● Exercise brief
Please copy every one of the records below, line for line, without changing a single character.

● Data lines
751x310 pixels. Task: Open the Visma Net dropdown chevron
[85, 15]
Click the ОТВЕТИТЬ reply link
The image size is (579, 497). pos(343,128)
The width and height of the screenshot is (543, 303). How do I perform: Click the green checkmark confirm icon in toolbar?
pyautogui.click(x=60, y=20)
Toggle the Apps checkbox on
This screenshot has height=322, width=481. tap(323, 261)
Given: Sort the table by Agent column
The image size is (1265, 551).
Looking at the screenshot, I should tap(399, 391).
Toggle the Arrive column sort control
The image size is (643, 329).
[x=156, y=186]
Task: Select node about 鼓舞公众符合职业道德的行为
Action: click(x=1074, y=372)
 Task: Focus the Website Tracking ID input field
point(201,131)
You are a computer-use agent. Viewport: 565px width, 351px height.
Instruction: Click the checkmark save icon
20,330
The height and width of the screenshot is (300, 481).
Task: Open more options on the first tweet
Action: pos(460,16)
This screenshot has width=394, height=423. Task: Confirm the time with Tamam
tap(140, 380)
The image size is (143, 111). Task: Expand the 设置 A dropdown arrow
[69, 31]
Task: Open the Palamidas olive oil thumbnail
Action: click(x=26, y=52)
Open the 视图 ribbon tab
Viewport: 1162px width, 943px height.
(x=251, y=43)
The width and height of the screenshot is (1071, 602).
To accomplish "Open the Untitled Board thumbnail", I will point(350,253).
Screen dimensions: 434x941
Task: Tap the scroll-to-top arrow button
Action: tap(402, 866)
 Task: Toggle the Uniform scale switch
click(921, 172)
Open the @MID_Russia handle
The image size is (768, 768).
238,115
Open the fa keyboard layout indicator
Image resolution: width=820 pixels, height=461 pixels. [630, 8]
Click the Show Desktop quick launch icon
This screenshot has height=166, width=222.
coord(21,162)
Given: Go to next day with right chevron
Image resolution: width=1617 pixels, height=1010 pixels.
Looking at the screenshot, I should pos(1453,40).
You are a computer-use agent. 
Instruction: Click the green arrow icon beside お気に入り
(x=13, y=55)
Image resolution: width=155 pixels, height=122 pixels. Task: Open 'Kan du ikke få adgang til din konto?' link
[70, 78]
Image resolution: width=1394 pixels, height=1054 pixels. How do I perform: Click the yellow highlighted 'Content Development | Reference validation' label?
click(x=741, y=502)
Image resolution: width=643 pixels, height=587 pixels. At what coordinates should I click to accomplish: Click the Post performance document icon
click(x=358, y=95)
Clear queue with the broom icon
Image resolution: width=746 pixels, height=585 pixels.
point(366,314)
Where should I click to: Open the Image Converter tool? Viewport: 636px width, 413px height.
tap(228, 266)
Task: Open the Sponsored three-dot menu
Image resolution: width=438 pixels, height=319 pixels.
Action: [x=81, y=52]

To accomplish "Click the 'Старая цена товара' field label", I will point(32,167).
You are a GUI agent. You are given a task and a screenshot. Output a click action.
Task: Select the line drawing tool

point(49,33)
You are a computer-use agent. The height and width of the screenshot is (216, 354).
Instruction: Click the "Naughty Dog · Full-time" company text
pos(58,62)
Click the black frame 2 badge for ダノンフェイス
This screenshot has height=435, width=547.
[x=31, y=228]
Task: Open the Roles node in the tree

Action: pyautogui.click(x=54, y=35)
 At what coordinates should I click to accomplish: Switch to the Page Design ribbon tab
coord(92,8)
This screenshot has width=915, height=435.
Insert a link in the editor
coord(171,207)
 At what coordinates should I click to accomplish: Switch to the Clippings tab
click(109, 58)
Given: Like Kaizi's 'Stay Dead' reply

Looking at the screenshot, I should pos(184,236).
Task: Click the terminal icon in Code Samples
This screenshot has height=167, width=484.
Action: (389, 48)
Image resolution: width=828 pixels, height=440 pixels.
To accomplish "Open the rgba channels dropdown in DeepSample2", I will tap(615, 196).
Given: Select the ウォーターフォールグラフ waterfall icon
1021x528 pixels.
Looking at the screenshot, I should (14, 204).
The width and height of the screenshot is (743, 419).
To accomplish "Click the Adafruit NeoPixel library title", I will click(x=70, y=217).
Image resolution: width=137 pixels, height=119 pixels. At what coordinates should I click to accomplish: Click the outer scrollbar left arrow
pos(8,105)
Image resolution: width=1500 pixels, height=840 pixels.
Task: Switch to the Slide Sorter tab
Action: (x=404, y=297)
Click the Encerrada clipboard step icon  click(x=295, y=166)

● Full output
751x310 pixels. Task: Open the Visma Net dropdown chevron
[85, 15]
Click the ОТВЕТИТЬ reply link
The image size is (579, 497). pos(343,128)
The width and height of the screenshot is (543, 303). How do I perform: Click the green checkmark confirm icon in toolbar?
pyautogui.click(x=60, y=20)
Toggle the Apps checkbox on
This screenshot has height=322, width=481. tap(323, 261)
Given: Sort the table by Agent column
The image size is (1265, 551).
Looking at the screenshot, I should tap(399, 391).
Toggle the Arrive column sort control
The image size is (643, 329).
[x=156, y=186]
Task: Select node about 鼓舞公众符合职业道德的行为
Action: click(x=1074, y=372)
 Task: Focus the Website Tracking ID input field
point(201,131)
You are a computer-use agent. Viewport: 565px width, 351px height.
Instruction: Click the checkmark save icon
20,330
The height and width of the screenshot is (300, 481).
Task: Open more options on the first tweet
Action: pos(460,16)
This screenshot has width=394, height=423. Task: Confirm the time with Tamam
tap(140, 380)
The image size is (143, 111). Task: Expand the 设置 A dropdown arrow
[69, 31]
Task: Open the Palamidas olive oil thumbnail
Action: click(x=26, y=52)
Open the 视图 ribbon tab
Viewport: 1162px width, 943px height.
(x=251, y=43)
The width and height of the screenshot is (1071, 602).
To accomplish "Open the Untitled Board thumbnail", I will point(350,253).
Screen dimensions: 434x941
Task: Tap the scroll-to-top arrow button
Action: tap(402, 866)
 Task: Toggle the Uniform scale switch
click(921, 172)
Open the @MID_Russia handle
The image size is (768, 768).
238,115
Open the fa keyboard layout indicator
Image resolution: width=820 pixels, height=461 pixels. [630, 8]
Click the Show Desktop quick launch icon
This screenshot has height=166, width=222.
coord(21,162)
Given: Go to next day with right chevron
Image resolution: width=1617 pixels, height=1010 pixels.
Looking at the screenshot, I should pos(1453,40).
You are a computer-use agent. 
Instruction: Click the green arrow icon beside お気に入り
(x=13, y=55)
Image resolution: width=155 pixels, height=122 pixels. Task: Open 'Kan du ikke få adgang til din konto?' link
[70, 78]
Image resolution: width=1394 pixels, height=1054 pixels. How do I perform: Click the yellow highlighted 'Content Development | Reference validation' label?
click(x=741, y=502)
Image resolution: width=643 pixels, height=587 pixels. At what coordinates should I click to accomplish: Click the Post performance document icon
click(x=358, y=95)
Clear queue with the broom icon
Image resolution: width=746 pixels, height=585 pixels.
point(366,314)
Where should I click to: Open the Image Converter tool? Viewport: 636px width, 413px height.
tap(228, 266)
Task: Open the Sponsored three-dot menu
Image resolution: width=438 pixels, height=319 pixels.
Action: [x=81, y=52]

To accomplish "Click the 'Старая цена товара' field label", I will point(32,167).
You are a GUI agent. You are given a task and a screenshot. Output a click action.
Task: Select the line drawing tool

point(49,33)
You are a computer-use agent. The height and width of the screenshot is (216, 354).
Instruction: Click the "Naughty Dog · Full-time" company text
pos(58,62)
Click the black frame 2 badge for ダノンフェイス
This screenshot has height=435, width=547.
[x=31, y=228]
Task: Open the Roles node in the tree

Action: pyautogui.click(x=54, y=35)
 At what coordinates should I click to accomplish: Switch to the Page Design ribbon tab
coord(92,8)
This screenshot has width=915, height=435.
Insert a link in the editor
coord(171,207)
 At what coordinates should I click to accomplish: Switch to the Clippings tab
click(109, 58)
Given: Like Kaizi's 'Stay Dead' reply

Looking at the screenshot, I should pos(184,236).
Task: Click the terminal icon in Code Samples
This screenshot has height=167, width=484.
Action: (389, 48)
Image resolution: width=828 pixels, height=440 pixels.
To accomplish "Open the rgba channels dropdown in DeepSample2", I will tap(615, 196).
Given: Select the ウォーターフォールグラフ waterfall icon
1021x528 pixels.
Looking at the screenshot, I should (14, 204).
The width and height of the screenshot is (743, 419).
To accomplish "Click the Adafruit NeoPixel library title", I will click(x=70, y=217).
Image resolution: width=137 pixels, height=119 pixels. At what coordinates should I click to accomplish: Click the outer scrollbar left arrow
pos(8,105)
Image resolution: width=1500 pixels, height=840 pixels.
Task: Switch to the Slide Sorter tab
Action: (x=404, y=297)
Click the Encerrada clipboard step icon  click(x=295, y=166)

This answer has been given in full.